Authorization and authentication are common requirements for many websites. Authentication establishes the identity of parties in a communication. You can authenticate yourself through something you know such as a password or a cookie, through something tangible such as an ID card or a key, through something intrinsically part of you such as your fingerprint or your retina, or through any combination of these elements. In the context of a website, authentication is usually restricted to the use of passwords and certificates.
Authorization deals with protecting access to resources. You can authorize access based on several factors, such as the IP address the user is coming from, the user's browser type, the content the user is trying to access, or who the user is (previously determined via authentication).

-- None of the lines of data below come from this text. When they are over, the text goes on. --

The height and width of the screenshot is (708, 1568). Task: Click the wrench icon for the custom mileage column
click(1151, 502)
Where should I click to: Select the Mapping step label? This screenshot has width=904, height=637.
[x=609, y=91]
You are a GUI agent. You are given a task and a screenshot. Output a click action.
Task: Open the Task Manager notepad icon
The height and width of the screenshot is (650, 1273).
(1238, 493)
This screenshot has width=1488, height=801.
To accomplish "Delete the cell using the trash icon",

Apache includes several modules that provide authentication and access control and that can be used to protect both dynamic and static content. You can either use one of these modules or implement your own access control at the application level and provide customized login screens, single sign-on, and other advanced functionality.
Users are authenticated for tracking or authorization purposes. The HTTP specification provides two authentication mechanisms: basic and digest. In both cases, the process is the following:
In the basic authentication scheme, the username and password are transmitted in clear text, as part of the HTTP request headers. This poses a security risk because an attacker could easily peek at the conversation between server and browser, learn the username and password, and reuse them freely afterward.

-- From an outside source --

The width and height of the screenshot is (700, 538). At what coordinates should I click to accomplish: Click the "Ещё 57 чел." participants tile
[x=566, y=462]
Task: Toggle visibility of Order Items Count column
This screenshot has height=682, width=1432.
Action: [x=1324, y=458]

The digest authentication provides increased security because it transmits a digest instead of the clear text password. The digest is based on a combination of several parameters, including the username, password, and request method. The server can calculate the digest on its own and check that the client knows the password, even when the password itself is not transmitted over the network.
By the Way
A digest algorithm is a mathematical operation that takes a text and returns another text, a digest, which uniquely identifies the original one. A good digest algorithm should make sure that, at least for practical purposes, different input texts produce different digests and that the original input text cannot be derived from the digest. MD5 is the name of a commonly used digest algorithm.

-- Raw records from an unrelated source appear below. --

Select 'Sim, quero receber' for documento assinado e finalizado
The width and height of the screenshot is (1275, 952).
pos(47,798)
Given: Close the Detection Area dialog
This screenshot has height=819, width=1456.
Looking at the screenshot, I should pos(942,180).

Unfortunately, although the specification has been available for some time, only very recent browsers support digest authentication. This means that for practical purposes, digest authentication is restricted to scenarios in which you have control over the browser software of your clients, such as in a company intranet.
In any case, for both digest and basic authentication, the requested information itself is transmitted unprotected over the network. A better choice to secure access to your website involves using the HTTP over SSL protocol, as described in Chapter 30, "Setting Up a Secure Web Server."
User Management Methods
When the authentication module receives the username and password from the client, it needs to verify that they are valid against an existing repository of users. The usernames and passwords can be stored in a variety of ways, including the file-and database-based mechanisms provided for by Apache. Third-party modules provide support for additional mechanisms such as Lightweight Directory Access Protocol (LDAP) and Network Information Services (NIS).